東京都は17日に杉並区などを通るトンネル式の「神田川・環状七号線地下調節池」で、都民などを対象にインフラツアーを開いた。子どもを含め28人が参加。川から洪水を取り込む同区内の取水施設を見学した後、調節池が埋設している地下約40メートルまで下り、管路内でプラネタリウムを鑑賞した。ツアーは都民に水害を防ぐ地下調節池の役割を知ってもらうため定期的に開催。今年は1~3月に合計12日開く。
神田川・環状七号線地下調節池は杉並区和泉1~中野区野方5の延長4・5キロ。神田川と善福寺川、妙正寺川の洪水を約54万立方メートルためる。内径は12・5メートルで、管の下に立った場合、天井までは6~8メートルある。1期と2期に分けて建設し、1期は1998年度、2期は2007年度に完成した。
1期完成後の約30年で合計47回取水した。19年10月に台風19号が上陸した時には49万3500立方メートルの水をため、下流部の水害を防いだ。直近では25年7月に水を取り込んだという。
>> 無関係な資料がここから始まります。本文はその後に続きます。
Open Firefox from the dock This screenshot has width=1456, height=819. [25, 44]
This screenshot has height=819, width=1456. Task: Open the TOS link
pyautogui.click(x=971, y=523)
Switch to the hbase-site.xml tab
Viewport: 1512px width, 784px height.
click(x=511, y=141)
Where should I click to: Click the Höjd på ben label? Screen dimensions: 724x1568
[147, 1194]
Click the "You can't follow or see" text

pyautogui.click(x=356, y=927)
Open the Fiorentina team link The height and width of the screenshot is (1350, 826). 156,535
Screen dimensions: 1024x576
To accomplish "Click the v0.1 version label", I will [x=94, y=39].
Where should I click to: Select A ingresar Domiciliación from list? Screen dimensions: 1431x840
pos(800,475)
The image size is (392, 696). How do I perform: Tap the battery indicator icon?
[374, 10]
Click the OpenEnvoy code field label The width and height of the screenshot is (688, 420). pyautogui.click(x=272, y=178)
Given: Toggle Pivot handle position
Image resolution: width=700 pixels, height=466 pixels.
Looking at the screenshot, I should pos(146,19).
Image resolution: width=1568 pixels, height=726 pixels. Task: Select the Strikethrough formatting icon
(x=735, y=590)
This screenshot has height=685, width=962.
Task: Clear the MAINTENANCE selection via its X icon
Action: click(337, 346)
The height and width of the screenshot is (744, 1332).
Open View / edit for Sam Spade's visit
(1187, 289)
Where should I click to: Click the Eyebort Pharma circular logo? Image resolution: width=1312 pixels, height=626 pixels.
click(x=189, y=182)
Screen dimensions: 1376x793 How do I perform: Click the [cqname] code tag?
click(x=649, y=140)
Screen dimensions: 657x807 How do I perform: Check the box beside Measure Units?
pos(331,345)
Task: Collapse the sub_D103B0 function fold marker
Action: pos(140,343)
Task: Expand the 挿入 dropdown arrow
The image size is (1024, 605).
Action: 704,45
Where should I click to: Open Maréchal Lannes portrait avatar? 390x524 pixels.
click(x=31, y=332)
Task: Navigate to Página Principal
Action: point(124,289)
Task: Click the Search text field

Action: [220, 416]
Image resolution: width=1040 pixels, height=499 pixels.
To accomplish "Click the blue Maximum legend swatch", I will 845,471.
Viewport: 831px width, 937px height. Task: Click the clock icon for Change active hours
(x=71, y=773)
ためた後は2台のポンプを使ってくみ上げ、川に戻している。
17日のインフラツアーでは、参加者は善福寺川取水施設(杉並区)2階の操作室で職員から監視体制やゲートの操作などに関して説明を受けた。その後敷地内の立坑から地下調節池に移動。マットに寝そべり、管路の上部に投影した星空を鑑賞した。
都の担当者は「水害を含めて災害が増える中、まちの安全を守っているインフラの存在を知ってもらいたい」とツアーの狙いを話した。